We rolled through Iowa and Nebraska all night, and I woke up somewhere along the bleak prairie outside of Denver. In that city, we parked on a siding near a stockyard all day long for reasons never explained and departed at dusk for the leg through the Rockies.
Things finally got interesting the next morning in Sparks, Nev., when we entered the Sierra, but the Radar Range cuisine had introduced some malign flora into my guts, and I spent most of that final leg in the bathroom.
Since then, train travel in the United States has become a pretty bare-bones affair. Amtrak has become the laughingstock of the world. Most Americans now living have never even been passengers on a train -- for them it's as outmoded as the stagecoach.
The final three-decade blowout of the cheap fossil-fuel fiesta led to the supremacy of the automobile and the fabulous network of highways that provided so much employment and so many real-estate development opportunities. This is all rather unfortunate because we are on the verge of experiencing one of the sharpest discontinuities in human history.
We're heading into a permanent global oil crisis. It is going to change the terms of everyday life very starkly. We will be a far less affluent nation than we were in the 20th century. The automobile is now set to become a diminishing presence in our lives. We will not have the resources to maintain the highways that made Happy Motoring so normal and universal.
The sheer prospect of permanent energy-resource problems has, in my view, been the prime culprit behind the cratering of our financial system for the simple reason that reduced energy "inputs" lead inexorably to the broad loss of capacity to service debt at all levels: personal, corporate, government. It's quite a massive problem, and it's not going away anytime soon, which is why I call it "The Long Emergency."

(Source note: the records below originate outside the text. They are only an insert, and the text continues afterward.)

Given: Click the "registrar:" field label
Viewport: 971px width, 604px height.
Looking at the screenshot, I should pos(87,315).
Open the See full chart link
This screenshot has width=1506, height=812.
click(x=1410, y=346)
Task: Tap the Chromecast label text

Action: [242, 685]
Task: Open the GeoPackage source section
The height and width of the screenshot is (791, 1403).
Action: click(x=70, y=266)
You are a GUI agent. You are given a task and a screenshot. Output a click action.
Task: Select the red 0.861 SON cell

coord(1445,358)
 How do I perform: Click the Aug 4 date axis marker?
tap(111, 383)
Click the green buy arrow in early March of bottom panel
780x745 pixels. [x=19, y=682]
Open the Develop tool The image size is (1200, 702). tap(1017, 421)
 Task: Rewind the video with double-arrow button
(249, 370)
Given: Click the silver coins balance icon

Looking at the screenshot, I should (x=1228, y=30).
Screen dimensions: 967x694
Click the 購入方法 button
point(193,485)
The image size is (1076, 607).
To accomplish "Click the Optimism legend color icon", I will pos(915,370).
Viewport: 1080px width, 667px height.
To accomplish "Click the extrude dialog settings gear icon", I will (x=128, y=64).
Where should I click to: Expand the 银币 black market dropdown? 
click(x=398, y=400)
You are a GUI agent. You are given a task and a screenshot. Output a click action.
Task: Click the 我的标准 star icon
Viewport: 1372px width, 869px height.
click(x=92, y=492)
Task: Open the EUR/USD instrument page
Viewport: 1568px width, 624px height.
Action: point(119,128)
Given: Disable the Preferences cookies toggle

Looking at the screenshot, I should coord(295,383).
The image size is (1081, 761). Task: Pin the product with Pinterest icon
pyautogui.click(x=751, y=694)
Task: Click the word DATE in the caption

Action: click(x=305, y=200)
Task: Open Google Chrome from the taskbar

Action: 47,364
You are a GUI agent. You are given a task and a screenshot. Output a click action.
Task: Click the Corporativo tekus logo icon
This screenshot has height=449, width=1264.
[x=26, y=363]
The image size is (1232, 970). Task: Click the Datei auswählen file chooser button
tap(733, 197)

There are many additional pieces to it, including very troubling prospects for agriculture, for commerce, manufacturing -- really for all the "normal" activities of daily life in an "advanced" civilization.
I think we're going to need trains again desperately. Among the systems in trouble (and headed for more, very soon) is commercial aviation. In my opinion, the airline industry as we know it will cease to exist in five years.
Combine this with the threats to our car culture -- including resumed high fuel costs and the equal probability of scarcities and shortages, along with falling incomes and lost access to credit -- and you have a continental-sized nation that nobody can travel around.
Rebuilding the nation's passenger railroad has got to be put at the top of our priority list. We had a system not so long ago that was the envy of the world; now we have service that the Bulgarians would be ashamed of.
The tracks are still lying out there rusting in the rain, waiting to be fixed. The job doesn't require the reinvention of anything -- we already know how to do it. Rebuilding the system would put scores of thousands of people to work at meaningful jobs at all levels. The fact that we're barely talking about it shows what an unserious people we have become.
Rebuilding the American passenger-railroad system has an additional urgent objective: We need a doable project that can build our confidence and sense of collective purpose in facing all the other extraordinary challenges posed by the long emergency -- especially rebuilding local networks of commerce and relocalizing agriculture.
There's been a lot of talk about "hope" in our politics lately. Real hope is generated among people who are confident in their abilities to contend with the circumstances that reality sends their way, proving to themselves that they are competent and able to respond intelligently to the imperatives of their time.
We are, in effect, our own generators of hope. Rebuilding the American railroad system is an excellent place to start recovering our sense of purpose.
See more stories tagged with: james howard kunstler, waiting on a train, james mccommons, train industry, passenger railroad
Read more of James Howard Kunstler's work at Kunstler.com.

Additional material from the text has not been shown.